Tercer principio: “La seguridad debe tener tres capacidades: detectar, demorar, detener”. Esas tres capacidades básicas deben permitir garantizar la utilización de recursos que armónicamente implementados minimicen el impacto de las amenazas.

Cuarto principio: “La seguridad se debe basar siempre en la peor hipótesis”. Si consideramos que un sistema de seguridad puede ser burlado, hay que tener un plan ante ese tipo de situaciones. La seguridad basada en el optimismo raya en la irresponsabilidad.

Quinto principio: “El secreto es la mejor defensa”. En oportunidades la información es el principal recurso del que va a hacer uso la amenaza. De allí la importancia en proteger la información y compartirla con quien sea estrictamente necesario. Por otra parte, la discreción y el secreto se convierten en capas de invisibilidad de objetivos e incrementa el anonimato. Así mismo, debe mantenerse presente que la rutina es una forma de vulnerabilidad, de allí la necesidad de analizar gestiones, procesos o actividades.

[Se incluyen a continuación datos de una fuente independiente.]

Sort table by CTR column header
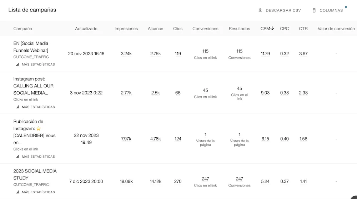Screen dimensions: 357x199 tap(303, 29)
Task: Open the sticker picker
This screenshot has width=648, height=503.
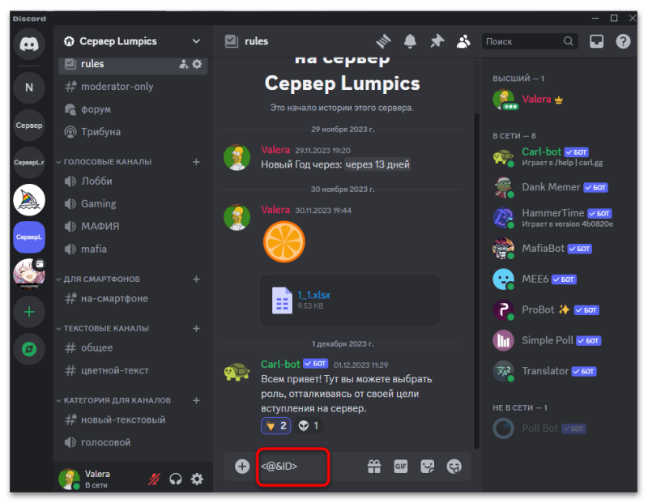Action: 428,467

Sexto principio: “Semper talis” (Federico II). Siempre igual. Cuando en los procedimientos establecidos se les da paso a las excepciones nace una vulnerabilidad. En oportunidades, causas de tipo cultural contribuyen negativamente. Cuando, por ejemplo, titulares de ciertos cargos no modelan con el ejemplo y se “saltan” los procedimientos por comodidad o argumentando su posición dentro de la organización.

Séptimo principio: “Errare humanum est” (Séneca). Errar es humano. El recurso humano es el más valioso, pero por su naturaleza puede ser el más débil. La atención sobre el personal siempre debe estar presente para orientar, capacitar o evaluar.

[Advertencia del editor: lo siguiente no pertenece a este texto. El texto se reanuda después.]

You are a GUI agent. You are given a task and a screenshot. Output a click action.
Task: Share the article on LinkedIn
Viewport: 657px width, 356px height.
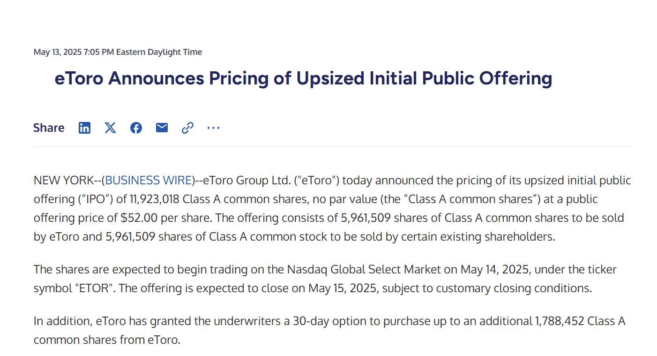[84, 128]
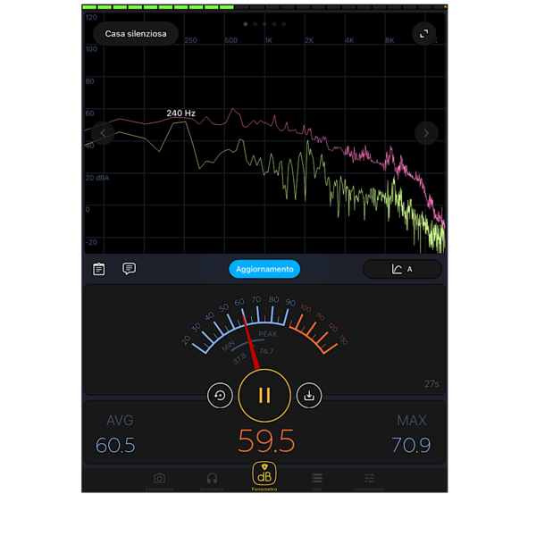The width and height of the screenshot is (536, 536).
Task: Switch to the Dosimetro tab
Action: [212, 482]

Octavo principio: “La seguridad es un proceso”. Y no se trata de algo estático como tampoco las amenazas. De allí la necesidad de analizar constantemente la seguridad, el entorno y los riesgos presentes y potenciales.

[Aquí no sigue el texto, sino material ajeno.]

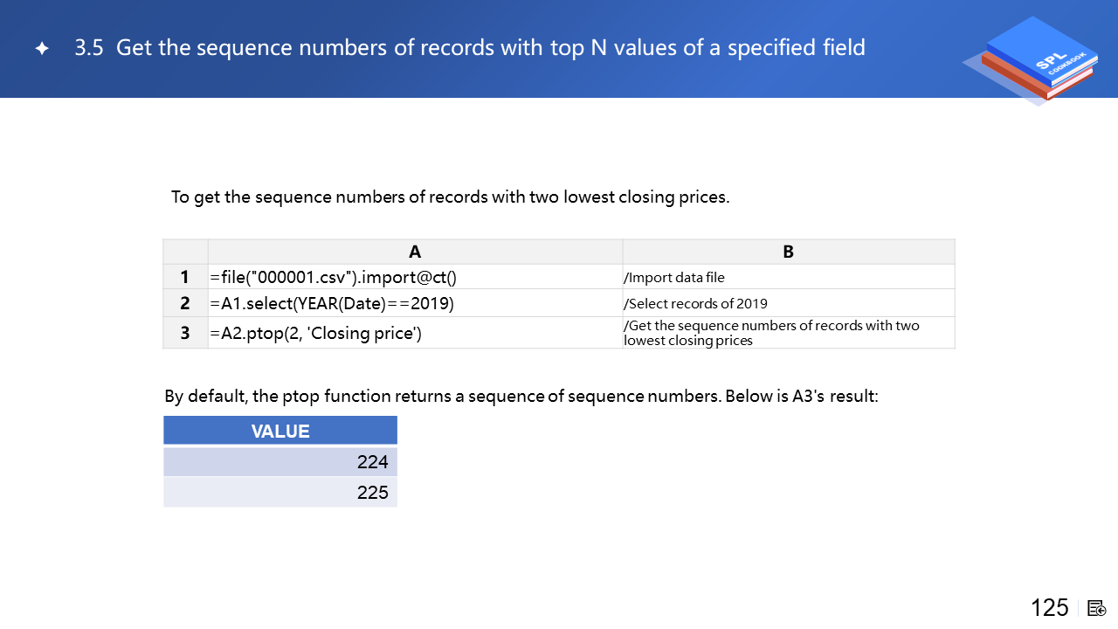Click the "two lowest closing prices" intro sentence
Screen dimensions: 1118x629
450,197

Noveno principio: “Mejor tecnología, mejor seguridad”. La tecnología es un recurso de primer orden pero que requiere de un personal capacitado y entrenado. Se trata de tecnología en las manos adecuadas para potenciar su eficiencia.

Décimo principio: “La seguridad es responsabilidad de todos”. Todo recurso humano de la organización debe estar consciente de el valor que agrega no sólo a su propia seguridad sino a la de la totalidad de la organización.

Este compendio de enunciados no es una camisa de fuerza, sino que engloba de manera sencilla aspectos que no deben pasarse por alto cuando se desean niveles de protección acordes a los riesgos particulares de cada organización. Sirve de orientación y recordatorio de factores que por lo básicos tienden a olvidarse.